### Aufgabenziel
Schreiben Sie den Text über das Leistungsschutzrecht für Presseverlage vollständig und wortgetreu ab.

===== Auszug

Leistungsschutzrecht für Presseverlage: Linke Links

Die Koalition ist sich einig, dass unbedingt ein Leistungsschutzrecht für Presseverleger her müsse, das kommerzielle Verlinker zur Kasse bittet. Das ist ein „schwarzer Tag für das Urheberrecht“, und Auswirkungen wird es auch hier geben.


Gute Links, böse Links – und viele Fragen

Bisher ist das Leistungsschutzrecht wenig mehr als eine Absichtserklärung, doch mit den Ergebnissen der Koalitionsrunde dürfte es langsam konkret werden und uns einige spannende Diskussionen bescheren. Im Grunde geht es jedoch hierum:

    Gewerbliche Anbieter im Netz, wie Suchmaschinenbetreiber und News-Aggregatoren, sollen künftig für die Verbreitung von Presseerzeugnissen (wie Zeitungsartikel) im Internet ein Entgelt an die Verlage zahlen. (Koalitionsrundenergebnis-Papier, 4)

Eine Lex Google also, die Geld von erfolgreichen Netzdiensten in die Kassen der Presseverlage spülen soll, weil sie Links mit Beschreibungstexten setzen. Offen bleibt vorerst, wie viel Geld das sein soll und wie die Verteilung organisiert werden soll – und wer überhaupt davon profitieren darf. Bin ich bald auch Presseverleger?

==========
===== Datensatzauszüge

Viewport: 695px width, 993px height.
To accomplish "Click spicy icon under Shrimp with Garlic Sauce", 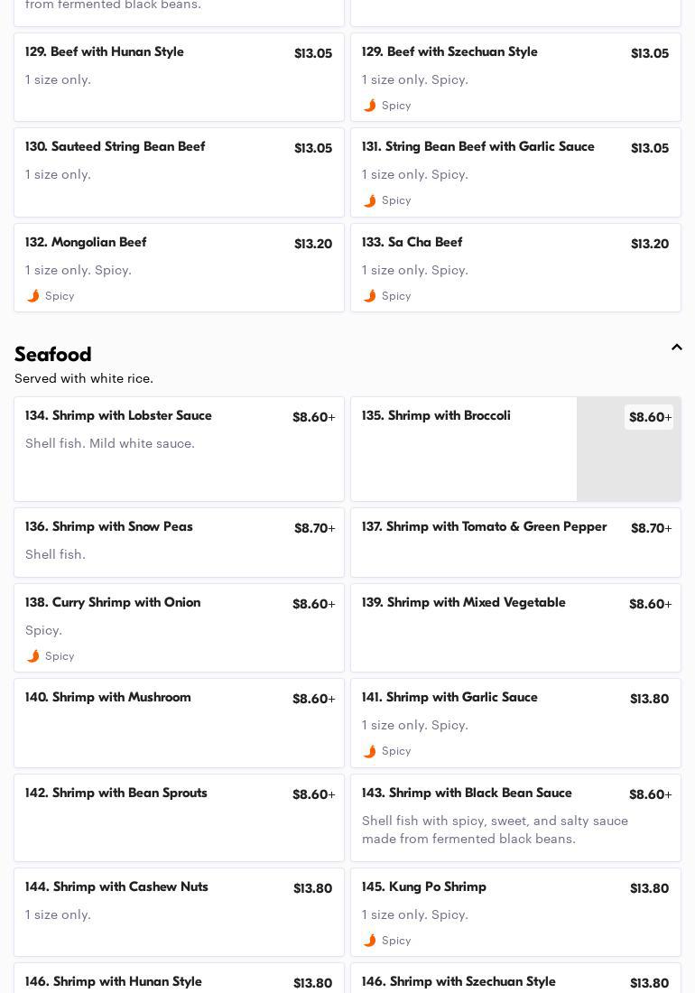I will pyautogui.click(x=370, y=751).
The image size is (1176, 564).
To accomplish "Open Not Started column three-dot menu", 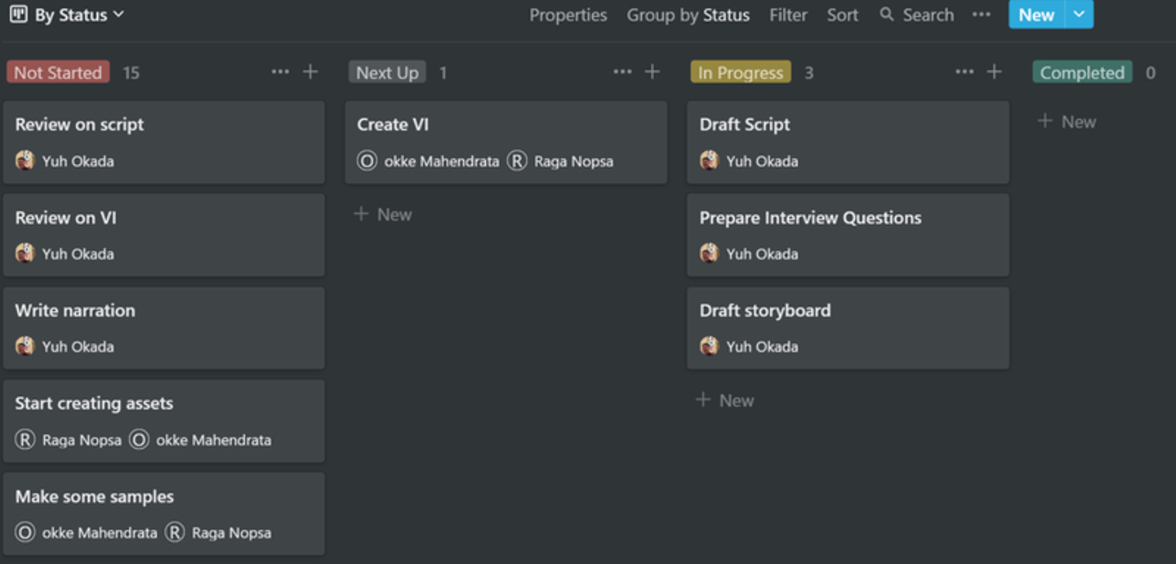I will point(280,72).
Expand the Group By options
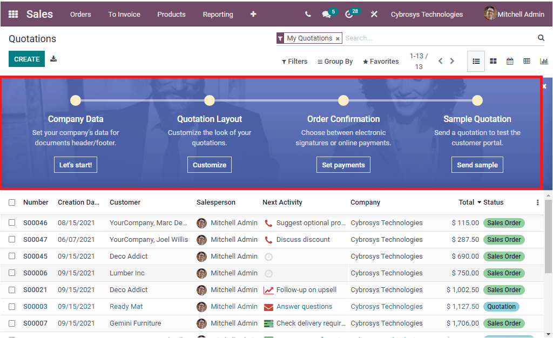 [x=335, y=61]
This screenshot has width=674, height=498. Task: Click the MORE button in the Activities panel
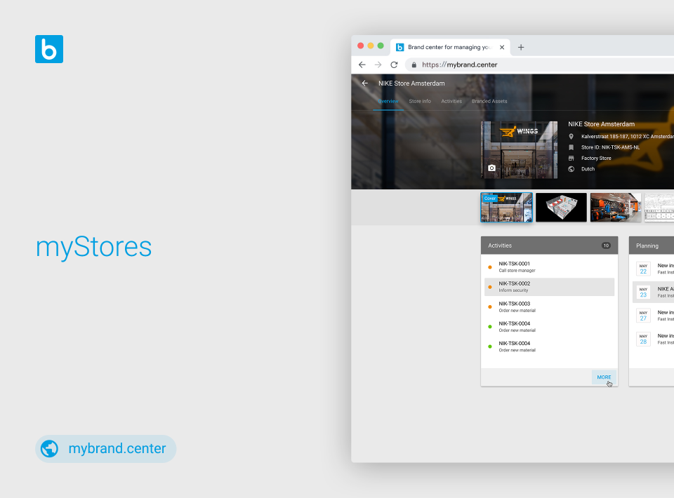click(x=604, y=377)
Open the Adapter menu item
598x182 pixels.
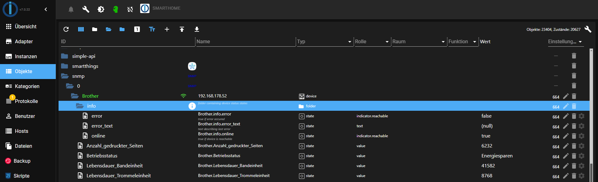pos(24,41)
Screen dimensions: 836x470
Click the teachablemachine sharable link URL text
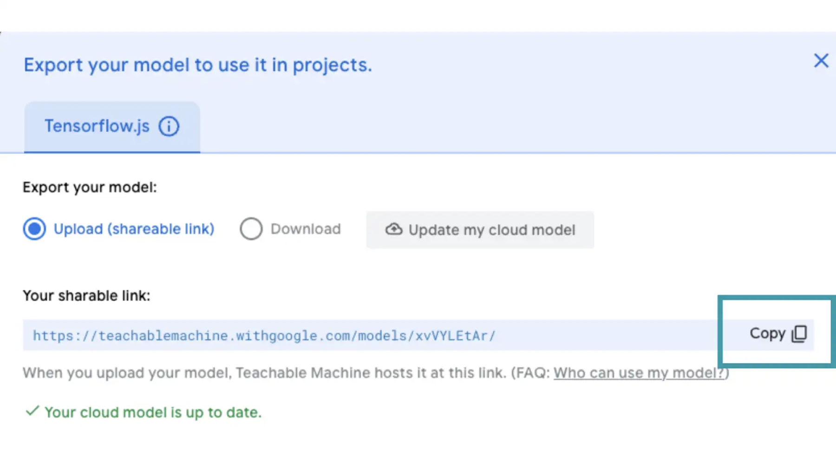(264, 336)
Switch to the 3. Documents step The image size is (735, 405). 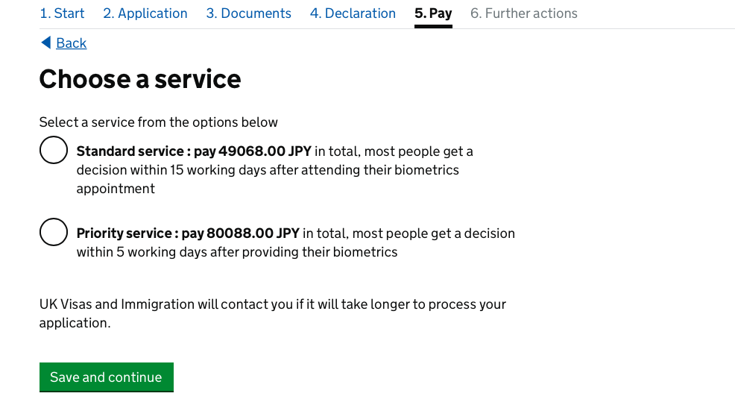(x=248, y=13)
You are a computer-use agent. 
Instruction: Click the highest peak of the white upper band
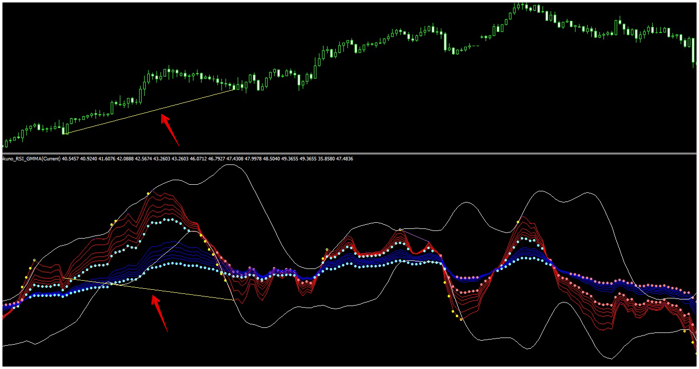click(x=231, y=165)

==========

### Gelöste Aufgabe
Leistungsschutzrecht für Presseverlage: Linke Links

Die Koalition ist sich einig, dass unbedingt ein Leistungsschutzrecht für Presseverleger her müsse, das kommerzielle Verlinker zur Kasse bittet. Das ist ein „schwarzer Tag für das Urheberrecht“, und Auswirkungen wird es auch hier geben.


Gute Links, böse Links – und viele Fragen

Bisher ist das Leistungsschutzrecht wenig mehr als eine Absichtserklärung, doch mit den Ergebnissen der Koalitionsrunde dürfte es langsam konkret werden und uns einige spannende Diskussionen bescheren. Im Grunde geht es jedoch hierum:

    Gewerbliche Anbieter im Netz, wie Suchmaschinenbetreiber und News-Aggregatoren, sollen künftig für die Verbreitung von Presseerzeugnissen (wie Zeitungsartikel) im Internet ein Entgelt an die Verlage zahlen. (Koalitionsrundenergebnis-Papier, 4)

Eine Lex Google also, die Geld von erfolgreichen Netzdiensten in die Kassen der Presseverlage spülen soll, weil sie Links mit Beschreibungstexten setzen. Offen bleibt vorerst, wie viel Geld das sein soll und wie die Verteilung organisiert werden soll – und wer überhaupt davon profitieren darf. Bin ich bald auch Presseverleger?